Bundesfamilienministerium unterstützt Gründung des Nationalen Forums für Engagement und Partizipation

Bundesregierung will gemeinsam mit Ländern, Kommunen, Wirtschaft und Trägern der Zivilgesellschaft neues Fundament der Engagementpolitik in Deutschland legen

Erstmals in der Geschichte Deutschlands entwirft das Bundesministerium für Familie, Senioren, Frauen und Jugend eine abgestimmte Strategie zur Weiterentwicklung der Engagementpolitik. Ziel ist es, bürgerschaftliches Engagement dauerhaft zu fördern und zu stärken. Dazu ist eine enge Abstimmung des Bundes mit den Ländern, kommunalen Spitzenverbänden, Mitgliedern des Deutschen Bundestages sowie Trägern der Zivilgesellschaft, Kirchen, Wirtschaft und Wissenschaft notwendig. Diese Aufgabe übernimmt ab April das neue "Nationale Forum für Engagement und Partizipation".
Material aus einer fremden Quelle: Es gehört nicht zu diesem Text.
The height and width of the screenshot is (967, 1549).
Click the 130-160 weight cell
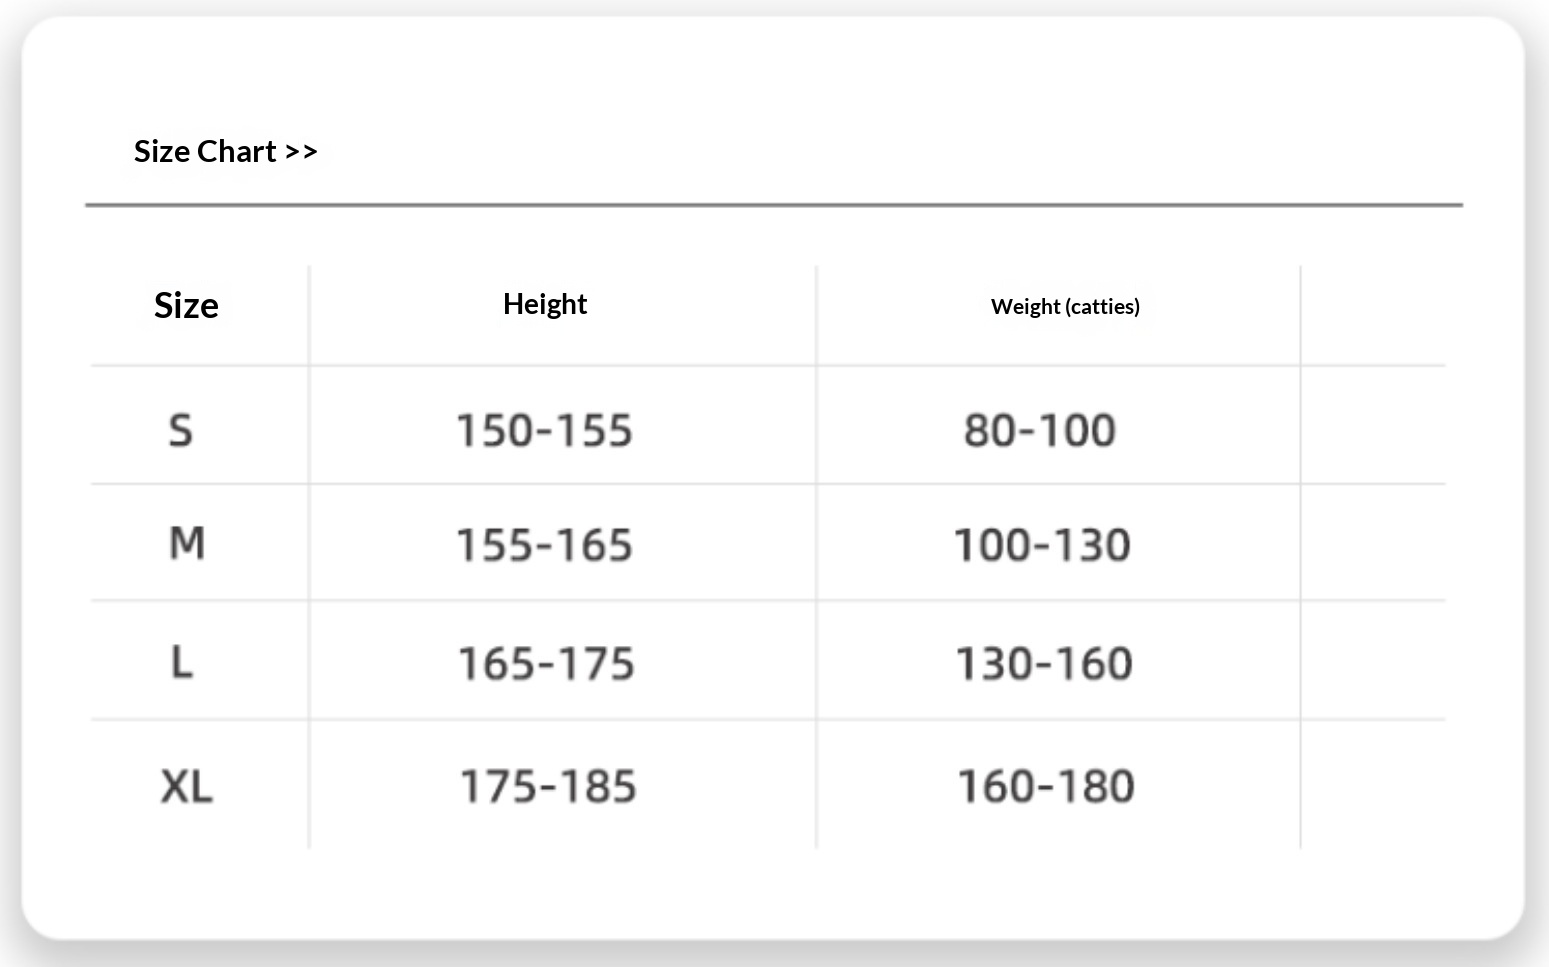point(1044,664)
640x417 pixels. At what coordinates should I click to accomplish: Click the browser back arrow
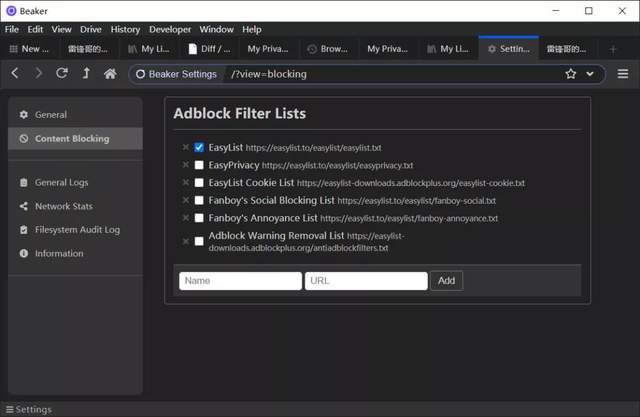click(x=15, y=74)

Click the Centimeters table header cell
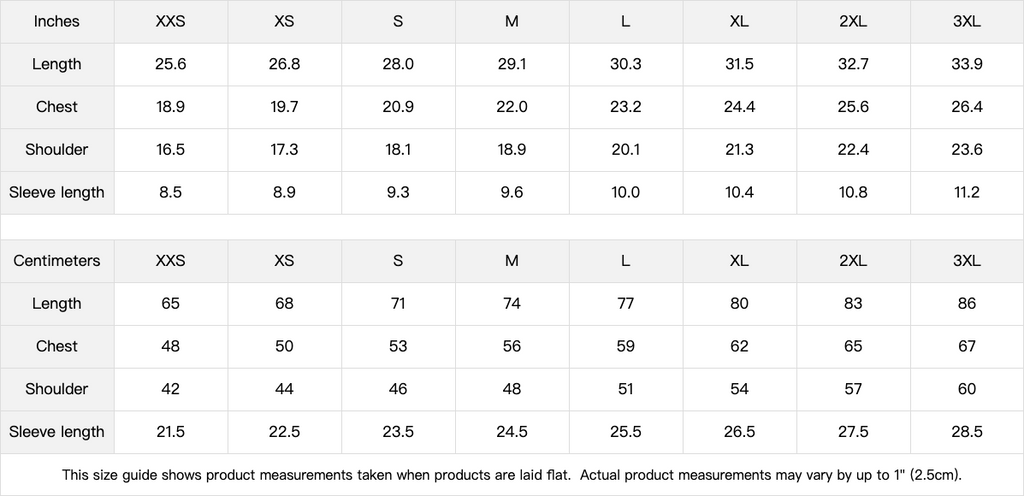[x=57, y=261]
"23 Millionen Menschen in Deutschland engagieren sich freiwillig - sei es in der Kirchengemeinde, im Sportverein oder im Mehrgenerationenhaus. Sie geben Zeit oder Geld, um für Andere da zu sein. Dafür gebührt Ihnen Respekt, Anerkennung und Unterstützung",  sagt Gerd Hoofe, Staatssekretär im Bundesfamilienministerium. "Ihr Engagement braucht jedoch die passenden Rahmenbedingungen - diese zu schaffen ist Aufgabe der Politik. Gemeinsam und in enger Abstimmung mit Vertreterinnen und Vertretern aus Politik, Zivilgesellschaft, Ländern, Kommunen und Wirtschaft wollen wir einen Prozess einleiten, mit dem engagementpolitische Schwerpunkte in Zukunft zielgerichteter identifiziert, weiterentwickelt und umgesetzt werden können. Das hilft dem Land genauso wie jedem Einzelnen, der sich engagieren und für andere da sein möchte", so Hoofe.

Im April soll das "Nationale Forum für Engagement und Partizipation" seine Arbeit aufnehmen. Grundlage seiner Arbeit sind die Ergebnisse verschiedener Dialogforen mit rund 250 Expertinnen und Experten aus Staat, Wirtschaft, Zivilgesellschaft und Wissenschaft. Die erste Konferenz findet am 27. April 2009 im Paul-Löbe-Haus in Berlin statt. Das Forum ist angesiedelt unter dem Dach des Bundesnetzwerks Bürgerschaftliches Engagement und wird vom Bundesfamilienministerium gefördert. Prof. Thomas Olk, Vorsitzender des Sprecherrats des Bundesnetzwerks Bürgerschaftliches Engagement, begrüßt die Initiative des Bundesfamilienministeriums: "Mit dem Entwicklungsprozess zu einer nationalen Engagementstrategie werden wir in Deutschland die Förderung des bürgerschaftlichen Engagements voranbringen. Das Bundesnetzwerk Bürgerschaftliches Engagement ist als engagementpolitisches Netzwerk zur nachhaltigen Unterstützung dieses Prozesses bereit."

Bürgerschaftliches Engagement ist ein wichtiger Bestandteil unserer Gemeinschaft. Es pflegt gemeinsame Werte als Grundlage des Zusammenlebens, sichert den Zusammenhalt zwischen den Generationen und festigt so als starkes Fundament unsere Demokratie. Engagement hilft aber auch, die Situation jedes Einzelnen zu verbessern, indem es die Teilhabe an der Gesellschaft stärkt und Integration fördert. 36 Prozent der Bevölkerung über 14 Jahren sind in Deutschland bereits freiwillig aktiv, davon viele in Verbänden, Vereinen, Initiativen und Stiftungen.